CM . . . .
Volume VI Number 19 . . . . May 26, 2000
As one of the twentieth century's greatest artists and best-known celebrities, Rudolf Nureyev came to symbolize dance in much the same way as Babe Ruth symbolizes baseball and Luciano Pavarotti does the opera. He was a force in the dance world, and his contributions were enormous and revolutionary. His superior talent and charismatic presence drew millions of people to the ballet for the first time, creating a worldwide audience for dance. His technical prowess and masculine style made dancing once again an acceptable profession for men.Organized chronologically, The Dancer Who Flew includes background on the use of historical and contemporary place names, an introduction to the author's relationship with Nureyev, a glossary of ballet terms, and an extensive list of acknowledgments. Many black and white photographs capture Nureyev's most spectacular dance moments and portray important people in his life such as teachers and friends. While the font is small, the text flows freely and quickly, evoking the fast-paced drama that characterized Nureyev's life.

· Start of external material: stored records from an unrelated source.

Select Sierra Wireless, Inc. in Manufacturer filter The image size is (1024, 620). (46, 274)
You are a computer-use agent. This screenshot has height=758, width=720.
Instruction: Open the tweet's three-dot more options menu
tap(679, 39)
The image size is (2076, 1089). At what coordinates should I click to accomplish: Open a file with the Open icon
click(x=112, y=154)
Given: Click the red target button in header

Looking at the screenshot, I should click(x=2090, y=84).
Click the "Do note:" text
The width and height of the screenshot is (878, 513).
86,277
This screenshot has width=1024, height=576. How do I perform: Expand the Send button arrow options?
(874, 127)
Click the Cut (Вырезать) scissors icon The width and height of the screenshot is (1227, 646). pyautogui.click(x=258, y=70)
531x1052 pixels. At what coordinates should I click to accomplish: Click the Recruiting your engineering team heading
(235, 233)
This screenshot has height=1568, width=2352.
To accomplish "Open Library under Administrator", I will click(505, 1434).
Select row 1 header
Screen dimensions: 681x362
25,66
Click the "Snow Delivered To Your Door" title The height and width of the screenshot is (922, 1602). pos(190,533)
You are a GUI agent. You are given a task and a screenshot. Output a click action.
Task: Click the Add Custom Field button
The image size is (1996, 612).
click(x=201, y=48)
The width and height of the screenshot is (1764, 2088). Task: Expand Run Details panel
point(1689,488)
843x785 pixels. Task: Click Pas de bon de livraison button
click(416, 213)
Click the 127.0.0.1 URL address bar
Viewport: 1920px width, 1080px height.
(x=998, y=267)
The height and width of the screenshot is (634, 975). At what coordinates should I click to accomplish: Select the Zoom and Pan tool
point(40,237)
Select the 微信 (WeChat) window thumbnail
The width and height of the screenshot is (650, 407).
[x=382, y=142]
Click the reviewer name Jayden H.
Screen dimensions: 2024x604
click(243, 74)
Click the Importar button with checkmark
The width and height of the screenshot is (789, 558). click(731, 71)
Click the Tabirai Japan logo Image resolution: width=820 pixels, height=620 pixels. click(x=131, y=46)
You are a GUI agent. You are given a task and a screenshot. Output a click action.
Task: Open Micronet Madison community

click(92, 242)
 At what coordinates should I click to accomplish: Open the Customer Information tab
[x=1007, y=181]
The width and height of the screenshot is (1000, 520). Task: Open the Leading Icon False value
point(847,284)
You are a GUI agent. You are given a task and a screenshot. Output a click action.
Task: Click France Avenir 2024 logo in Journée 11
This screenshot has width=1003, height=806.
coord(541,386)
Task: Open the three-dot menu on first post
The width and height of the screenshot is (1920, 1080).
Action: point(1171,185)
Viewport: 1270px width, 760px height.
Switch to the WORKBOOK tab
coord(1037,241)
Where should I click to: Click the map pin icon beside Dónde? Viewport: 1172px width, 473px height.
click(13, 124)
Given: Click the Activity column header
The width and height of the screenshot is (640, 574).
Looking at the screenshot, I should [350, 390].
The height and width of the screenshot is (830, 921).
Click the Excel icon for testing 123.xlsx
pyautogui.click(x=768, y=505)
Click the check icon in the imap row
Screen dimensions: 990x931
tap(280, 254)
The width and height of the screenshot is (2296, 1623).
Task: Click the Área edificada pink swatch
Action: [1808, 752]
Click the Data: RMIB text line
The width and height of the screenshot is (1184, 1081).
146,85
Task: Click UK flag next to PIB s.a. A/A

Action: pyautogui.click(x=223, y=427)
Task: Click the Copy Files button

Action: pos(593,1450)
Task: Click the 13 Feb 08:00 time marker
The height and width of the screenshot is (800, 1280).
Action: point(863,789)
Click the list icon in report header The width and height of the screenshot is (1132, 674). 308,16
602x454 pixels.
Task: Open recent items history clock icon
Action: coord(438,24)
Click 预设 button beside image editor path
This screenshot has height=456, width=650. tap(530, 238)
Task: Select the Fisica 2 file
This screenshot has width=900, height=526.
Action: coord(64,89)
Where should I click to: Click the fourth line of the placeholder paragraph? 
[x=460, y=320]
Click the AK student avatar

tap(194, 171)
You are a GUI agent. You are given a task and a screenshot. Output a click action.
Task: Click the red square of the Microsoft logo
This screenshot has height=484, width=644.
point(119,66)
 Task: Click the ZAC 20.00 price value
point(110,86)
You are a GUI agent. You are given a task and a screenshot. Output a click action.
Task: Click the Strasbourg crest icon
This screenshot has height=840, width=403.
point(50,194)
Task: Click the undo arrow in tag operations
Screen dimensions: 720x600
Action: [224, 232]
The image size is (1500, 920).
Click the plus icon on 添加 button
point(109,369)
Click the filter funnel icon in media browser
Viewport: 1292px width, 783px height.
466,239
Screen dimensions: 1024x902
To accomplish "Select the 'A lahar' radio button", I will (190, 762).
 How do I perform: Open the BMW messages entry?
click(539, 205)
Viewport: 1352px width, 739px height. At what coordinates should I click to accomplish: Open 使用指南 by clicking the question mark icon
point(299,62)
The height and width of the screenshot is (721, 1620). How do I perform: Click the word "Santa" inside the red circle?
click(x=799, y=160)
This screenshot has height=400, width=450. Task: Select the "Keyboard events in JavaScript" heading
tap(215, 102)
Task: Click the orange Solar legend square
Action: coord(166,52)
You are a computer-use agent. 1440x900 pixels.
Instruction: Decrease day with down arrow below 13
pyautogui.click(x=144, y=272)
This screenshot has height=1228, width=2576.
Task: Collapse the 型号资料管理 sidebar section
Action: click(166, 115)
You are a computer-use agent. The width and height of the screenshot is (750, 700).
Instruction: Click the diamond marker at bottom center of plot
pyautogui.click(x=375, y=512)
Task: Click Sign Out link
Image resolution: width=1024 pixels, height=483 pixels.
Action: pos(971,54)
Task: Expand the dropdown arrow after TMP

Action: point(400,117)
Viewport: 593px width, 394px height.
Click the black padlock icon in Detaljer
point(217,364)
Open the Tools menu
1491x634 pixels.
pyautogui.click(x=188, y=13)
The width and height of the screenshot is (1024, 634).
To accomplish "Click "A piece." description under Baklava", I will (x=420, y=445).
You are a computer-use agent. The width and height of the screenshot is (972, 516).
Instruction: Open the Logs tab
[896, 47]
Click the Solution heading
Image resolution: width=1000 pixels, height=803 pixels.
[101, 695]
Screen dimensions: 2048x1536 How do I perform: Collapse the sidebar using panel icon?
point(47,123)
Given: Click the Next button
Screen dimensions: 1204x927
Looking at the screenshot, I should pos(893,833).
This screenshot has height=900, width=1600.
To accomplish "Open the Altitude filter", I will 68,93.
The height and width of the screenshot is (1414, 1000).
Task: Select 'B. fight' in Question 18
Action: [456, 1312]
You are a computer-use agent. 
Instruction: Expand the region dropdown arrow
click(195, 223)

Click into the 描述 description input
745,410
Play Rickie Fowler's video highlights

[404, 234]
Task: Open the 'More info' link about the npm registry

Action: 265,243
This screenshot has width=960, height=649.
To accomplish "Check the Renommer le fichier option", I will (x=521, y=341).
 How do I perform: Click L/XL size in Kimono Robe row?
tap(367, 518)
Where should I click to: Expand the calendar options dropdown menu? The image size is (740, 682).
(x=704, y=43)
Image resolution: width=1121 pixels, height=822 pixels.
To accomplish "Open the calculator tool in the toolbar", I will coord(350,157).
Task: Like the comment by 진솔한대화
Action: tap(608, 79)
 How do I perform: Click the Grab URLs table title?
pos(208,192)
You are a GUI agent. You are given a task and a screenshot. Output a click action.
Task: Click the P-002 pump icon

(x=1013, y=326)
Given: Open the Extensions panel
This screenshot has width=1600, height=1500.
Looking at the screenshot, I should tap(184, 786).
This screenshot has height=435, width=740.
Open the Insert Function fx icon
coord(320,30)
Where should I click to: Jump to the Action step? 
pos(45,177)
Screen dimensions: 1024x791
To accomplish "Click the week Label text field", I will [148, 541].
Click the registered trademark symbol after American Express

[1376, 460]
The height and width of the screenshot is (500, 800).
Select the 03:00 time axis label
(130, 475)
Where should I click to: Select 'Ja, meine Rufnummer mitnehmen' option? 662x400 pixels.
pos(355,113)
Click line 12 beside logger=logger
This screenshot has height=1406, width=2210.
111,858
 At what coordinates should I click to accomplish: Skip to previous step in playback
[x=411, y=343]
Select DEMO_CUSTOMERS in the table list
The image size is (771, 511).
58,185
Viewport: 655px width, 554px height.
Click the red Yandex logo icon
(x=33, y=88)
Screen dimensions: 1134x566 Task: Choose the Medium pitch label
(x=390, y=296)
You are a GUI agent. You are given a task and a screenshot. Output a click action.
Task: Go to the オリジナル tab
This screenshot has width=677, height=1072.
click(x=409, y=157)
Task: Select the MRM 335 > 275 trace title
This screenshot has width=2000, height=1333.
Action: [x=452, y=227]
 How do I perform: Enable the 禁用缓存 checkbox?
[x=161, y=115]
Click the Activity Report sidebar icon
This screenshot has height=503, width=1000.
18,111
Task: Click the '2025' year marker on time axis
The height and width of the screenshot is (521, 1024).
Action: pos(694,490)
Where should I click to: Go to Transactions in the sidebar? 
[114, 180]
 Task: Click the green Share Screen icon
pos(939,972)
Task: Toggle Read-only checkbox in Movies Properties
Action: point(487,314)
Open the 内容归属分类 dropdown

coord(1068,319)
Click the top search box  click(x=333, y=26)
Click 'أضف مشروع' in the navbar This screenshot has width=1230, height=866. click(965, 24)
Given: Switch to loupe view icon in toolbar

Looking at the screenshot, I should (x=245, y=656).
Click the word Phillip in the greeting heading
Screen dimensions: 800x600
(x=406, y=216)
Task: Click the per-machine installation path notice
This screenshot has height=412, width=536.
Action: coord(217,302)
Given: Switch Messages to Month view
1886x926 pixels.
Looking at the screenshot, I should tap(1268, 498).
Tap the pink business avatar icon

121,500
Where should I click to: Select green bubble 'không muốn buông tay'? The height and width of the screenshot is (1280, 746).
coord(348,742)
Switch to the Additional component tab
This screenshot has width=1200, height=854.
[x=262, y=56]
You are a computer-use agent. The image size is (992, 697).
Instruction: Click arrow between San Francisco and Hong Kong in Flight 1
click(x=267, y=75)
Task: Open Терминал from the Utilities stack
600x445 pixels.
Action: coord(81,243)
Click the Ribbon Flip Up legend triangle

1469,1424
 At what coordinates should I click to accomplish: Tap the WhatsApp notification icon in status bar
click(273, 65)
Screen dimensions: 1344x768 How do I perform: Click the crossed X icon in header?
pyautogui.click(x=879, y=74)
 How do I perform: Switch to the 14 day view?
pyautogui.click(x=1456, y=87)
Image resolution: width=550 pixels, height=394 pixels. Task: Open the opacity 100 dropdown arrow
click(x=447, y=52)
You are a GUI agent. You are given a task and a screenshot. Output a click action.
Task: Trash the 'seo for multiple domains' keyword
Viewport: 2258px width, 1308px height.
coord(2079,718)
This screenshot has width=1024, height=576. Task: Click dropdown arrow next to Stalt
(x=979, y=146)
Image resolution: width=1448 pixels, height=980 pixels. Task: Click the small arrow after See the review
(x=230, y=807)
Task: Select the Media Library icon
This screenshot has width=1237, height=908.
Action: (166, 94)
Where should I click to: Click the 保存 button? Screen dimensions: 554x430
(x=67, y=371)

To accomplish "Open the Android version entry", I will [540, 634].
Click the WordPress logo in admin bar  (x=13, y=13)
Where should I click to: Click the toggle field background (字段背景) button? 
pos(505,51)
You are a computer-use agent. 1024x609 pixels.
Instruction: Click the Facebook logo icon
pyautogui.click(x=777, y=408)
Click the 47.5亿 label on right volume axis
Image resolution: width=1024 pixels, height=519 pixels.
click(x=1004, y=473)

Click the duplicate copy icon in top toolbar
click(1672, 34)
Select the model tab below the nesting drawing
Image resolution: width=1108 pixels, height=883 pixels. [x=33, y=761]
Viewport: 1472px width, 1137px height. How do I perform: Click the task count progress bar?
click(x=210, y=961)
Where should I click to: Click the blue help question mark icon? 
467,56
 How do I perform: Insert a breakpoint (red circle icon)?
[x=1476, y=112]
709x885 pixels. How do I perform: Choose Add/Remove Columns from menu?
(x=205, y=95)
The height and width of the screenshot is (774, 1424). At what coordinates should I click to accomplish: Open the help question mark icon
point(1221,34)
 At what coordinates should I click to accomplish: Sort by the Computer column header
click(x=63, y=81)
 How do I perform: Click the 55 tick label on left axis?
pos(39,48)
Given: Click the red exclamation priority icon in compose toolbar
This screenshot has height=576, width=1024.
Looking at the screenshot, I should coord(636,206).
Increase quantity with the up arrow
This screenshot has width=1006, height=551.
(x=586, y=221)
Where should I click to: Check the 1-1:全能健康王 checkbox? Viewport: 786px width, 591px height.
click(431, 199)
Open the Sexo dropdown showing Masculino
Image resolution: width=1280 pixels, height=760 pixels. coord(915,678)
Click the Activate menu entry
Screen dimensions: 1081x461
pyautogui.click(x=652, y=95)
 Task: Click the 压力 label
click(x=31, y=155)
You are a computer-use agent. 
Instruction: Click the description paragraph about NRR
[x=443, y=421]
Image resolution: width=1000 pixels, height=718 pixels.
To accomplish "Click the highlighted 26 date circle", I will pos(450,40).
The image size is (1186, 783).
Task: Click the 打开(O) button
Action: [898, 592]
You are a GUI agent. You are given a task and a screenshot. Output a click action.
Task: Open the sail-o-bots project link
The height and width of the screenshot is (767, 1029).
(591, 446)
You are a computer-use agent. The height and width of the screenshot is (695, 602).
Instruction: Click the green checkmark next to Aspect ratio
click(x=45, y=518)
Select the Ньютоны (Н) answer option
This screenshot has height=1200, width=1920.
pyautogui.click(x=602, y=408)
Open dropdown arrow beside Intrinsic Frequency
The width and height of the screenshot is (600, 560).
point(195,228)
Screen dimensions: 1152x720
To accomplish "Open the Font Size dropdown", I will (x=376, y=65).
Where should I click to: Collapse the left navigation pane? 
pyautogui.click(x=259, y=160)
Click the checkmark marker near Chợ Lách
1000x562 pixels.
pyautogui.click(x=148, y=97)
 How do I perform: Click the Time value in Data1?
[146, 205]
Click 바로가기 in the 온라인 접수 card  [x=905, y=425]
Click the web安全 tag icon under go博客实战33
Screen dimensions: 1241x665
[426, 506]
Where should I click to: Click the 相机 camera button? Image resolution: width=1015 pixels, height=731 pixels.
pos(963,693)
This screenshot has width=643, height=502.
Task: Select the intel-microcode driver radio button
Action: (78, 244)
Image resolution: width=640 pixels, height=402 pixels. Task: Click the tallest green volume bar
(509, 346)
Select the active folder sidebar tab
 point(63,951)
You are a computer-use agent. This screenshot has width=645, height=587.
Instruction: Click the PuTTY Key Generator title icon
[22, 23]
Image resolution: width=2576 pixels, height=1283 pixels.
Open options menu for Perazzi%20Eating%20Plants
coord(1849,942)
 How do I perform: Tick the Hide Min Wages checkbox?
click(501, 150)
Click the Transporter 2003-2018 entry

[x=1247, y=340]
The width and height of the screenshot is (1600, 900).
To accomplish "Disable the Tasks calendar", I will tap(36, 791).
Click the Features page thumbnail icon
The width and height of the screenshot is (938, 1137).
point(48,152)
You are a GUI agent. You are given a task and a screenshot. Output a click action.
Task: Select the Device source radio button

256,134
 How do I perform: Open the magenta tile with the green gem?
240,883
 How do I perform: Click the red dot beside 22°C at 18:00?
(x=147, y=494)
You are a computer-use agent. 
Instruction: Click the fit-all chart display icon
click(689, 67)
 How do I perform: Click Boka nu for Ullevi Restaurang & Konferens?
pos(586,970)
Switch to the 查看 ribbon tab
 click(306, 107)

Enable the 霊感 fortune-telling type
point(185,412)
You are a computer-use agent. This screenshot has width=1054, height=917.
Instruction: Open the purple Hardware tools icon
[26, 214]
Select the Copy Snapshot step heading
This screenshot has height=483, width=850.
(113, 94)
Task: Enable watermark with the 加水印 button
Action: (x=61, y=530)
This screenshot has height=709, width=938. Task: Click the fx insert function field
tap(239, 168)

Sadly, The Dance Who Flew will have a limited audience, particularly among many male young adults who still view ballet as a less than masculine profession. Ironically, they will be inadvertently dismissing a story of the man who, through his great physical strength and passionate drive for perfection, reinvented the role of the male ballet dancer. The work, itself, extends beyond the dance stage to give readers a sense of the political atmosphere during the Cold War, making it an intriguing biography worth of inclusion in any large library collection.
Tom Knutson, a children's librarian at Vancouver Public Library, is vice-chair of the Young Adult and Children's Section of the British Columbia Library Association.